For us beginner experimentalists, copper sulfate can serve as an unusual decoration. If we leave an aqueous solution of copper sulfate in an open vessel, the water will gradually evaporate, and the sulfate will precipitate to form beautiful blue crystals. Unfortunately, since these crystals contain water, they dry out and wear away with time. Coating them with a substance like nail polish can help keep them from aging.

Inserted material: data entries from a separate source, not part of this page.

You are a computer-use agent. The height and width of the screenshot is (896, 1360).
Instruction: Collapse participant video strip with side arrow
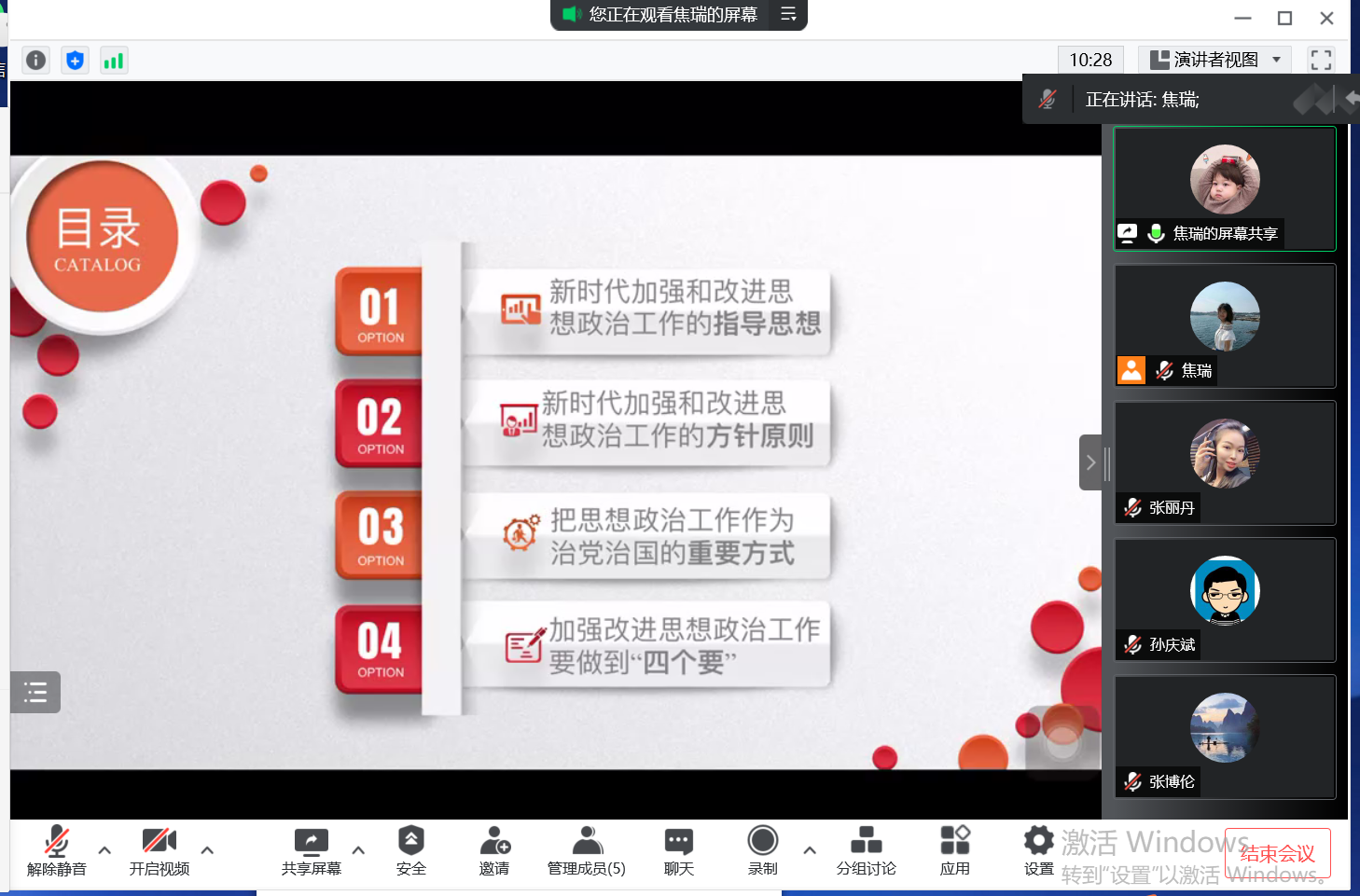pos(1090,462)
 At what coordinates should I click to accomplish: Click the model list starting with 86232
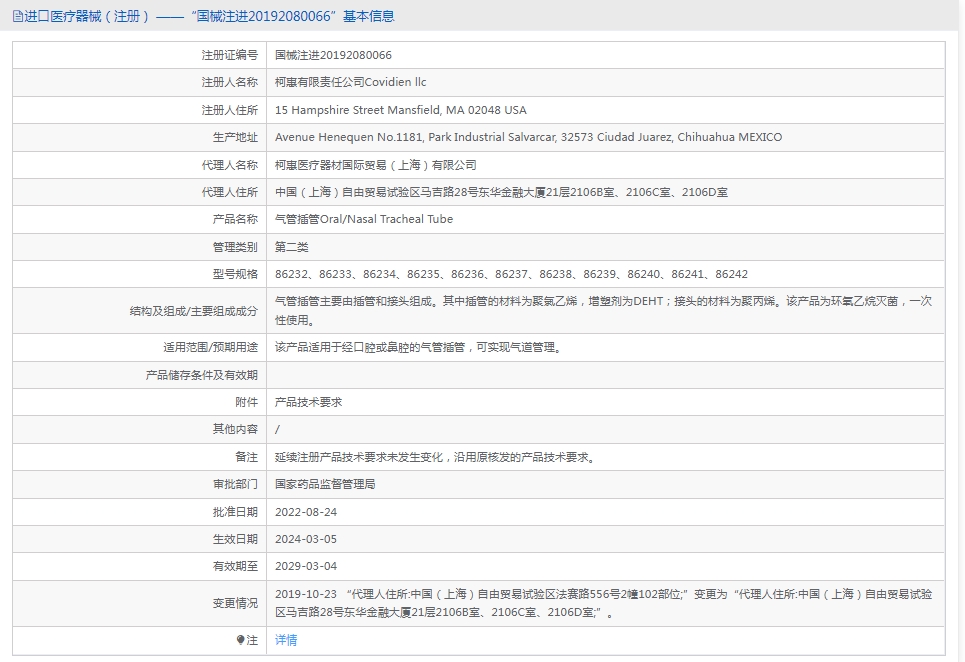click(x=511, y=274)
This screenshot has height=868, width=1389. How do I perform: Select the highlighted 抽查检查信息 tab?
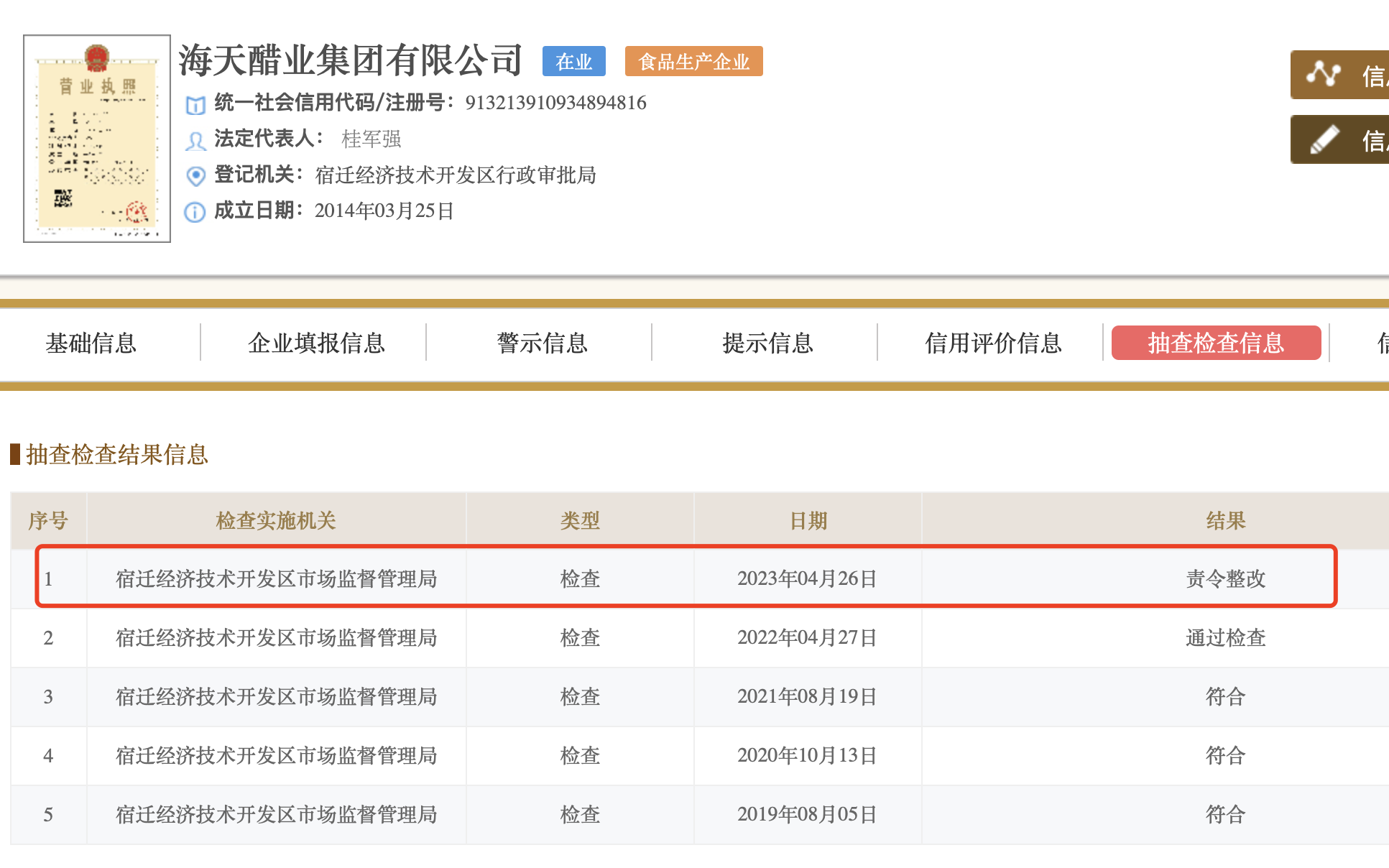pos(1216,343)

Another substance that can serve as a base for invisible inks is cobalt chloride CoCl2. Its aqueous solution is slightly pink, and is almost unnoticeable on white paper (and is totally invisible on a pink background!). However, when heated, this light-pink coloring turns blue, and any secret message is revealed. The naturally light-pink cobalt chloride CoCl2 turns blue when its Co2+ cations are deprived of water molecules. Interestingly, if such an inscription is exposed to humid air, it will disappear again as water is returned to the cobalt cations Co2+. In general, cobalt compounds containing a Co2+ cation easily fluctuate between pink and blue, even with just a slight outside influence.